• [TEXT EXCERPT]
Large Scale Analisys of MicroRNAs in Osteoblastic Cells Grown on Titanium with Nanotopography

Abstract

MicroRNAs (miRs) are small noncoding RNAs ( ~ 22 nucleotides) that significantly regulate the translation of protein coding genes in higher organisms and are involved in a plethora of biological processes, including in vitro osteoblast differentiation and in vivo bone formation, key events in the titanium (Ti) osseointegration process. It is well known that surfaces with nanotopography favor the extracellular matrix mineralization, despite the cellular mechanisms are still unclear. In this way, it is possible to speculate that miRs are part of the cellular machinery mediating cell/Ti surface interactions. Thus, the aim of our study is to evaluate the large-scale expression of miRs in osteoblastic cells grown on nanostructured Ti surface compared with Ti surface without nanotopography (control). Human mesenchymal stem cells will be cultured under osteogenic conditions and the following parameters will be assessed: cell proliferation and viability by counting the number of cells; gene expression (messenger RNA - mRNA), using Real-time PCR, of apoptotic markers, Bax and survivin, and of osteoblast phenotype markers, runt related transcription factor 2 (Runx2), type I collagen, osteopontin, alkaline phosphatase, bone sialoprotein, osteocalcin and BMP-2; protein expression of Runx2 by Western blot; and miRs expression using Microarray. Extracellular matrix mineralization will be evaluated with Alizarin red stain at 21 days.

• [SUPPLIED MATERIAL]

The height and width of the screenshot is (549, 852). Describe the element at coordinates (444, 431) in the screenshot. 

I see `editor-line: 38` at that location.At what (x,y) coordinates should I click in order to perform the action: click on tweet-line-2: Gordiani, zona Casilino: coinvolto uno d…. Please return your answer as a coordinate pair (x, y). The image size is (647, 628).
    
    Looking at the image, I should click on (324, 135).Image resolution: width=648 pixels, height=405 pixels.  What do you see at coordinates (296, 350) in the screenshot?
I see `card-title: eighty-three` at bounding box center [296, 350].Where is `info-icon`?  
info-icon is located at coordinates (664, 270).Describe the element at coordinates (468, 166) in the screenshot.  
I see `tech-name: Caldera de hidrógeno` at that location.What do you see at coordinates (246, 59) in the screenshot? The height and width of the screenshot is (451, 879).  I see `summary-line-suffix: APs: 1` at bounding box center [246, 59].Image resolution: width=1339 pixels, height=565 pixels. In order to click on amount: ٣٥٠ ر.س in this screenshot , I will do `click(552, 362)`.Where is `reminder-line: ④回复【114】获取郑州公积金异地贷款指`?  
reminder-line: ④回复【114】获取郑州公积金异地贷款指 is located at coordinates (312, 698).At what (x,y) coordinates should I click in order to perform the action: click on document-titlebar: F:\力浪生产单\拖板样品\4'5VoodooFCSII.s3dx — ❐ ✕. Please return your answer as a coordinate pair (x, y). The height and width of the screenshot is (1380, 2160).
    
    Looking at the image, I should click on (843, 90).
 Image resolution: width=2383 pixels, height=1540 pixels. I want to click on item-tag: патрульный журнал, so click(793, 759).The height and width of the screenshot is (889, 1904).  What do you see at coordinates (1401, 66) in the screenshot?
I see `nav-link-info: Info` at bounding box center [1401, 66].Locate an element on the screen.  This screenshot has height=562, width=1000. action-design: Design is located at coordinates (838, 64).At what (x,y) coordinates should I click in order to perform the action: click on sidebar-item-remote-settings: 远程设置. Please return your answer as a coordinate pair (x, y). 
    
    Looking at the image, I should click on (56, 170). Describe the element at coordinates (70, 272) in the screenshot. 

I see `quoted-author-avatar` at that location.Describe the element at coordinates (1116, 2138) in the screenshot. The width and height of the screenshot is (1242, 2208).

• [TO DO]
**1)** According to the abstract, which stain will be used to evaluate extracellular matrix mineralization, and at what time point?
**2)** Which osteoblast phenotype markers does the abstract say will have their gene expression measured by Real-time PCR?
You can disregard the records.

• [RESULTS OF THE TASKS]
**1)** Alizarin red stain, at 21 days.

**2)**
- Runt related transcription factor 2 (Runx2)
- Type I collagen
- Osteopontin
- Alkaline phosphatase
- Bone sialoprotein
- Osteocalcin
- BMP-2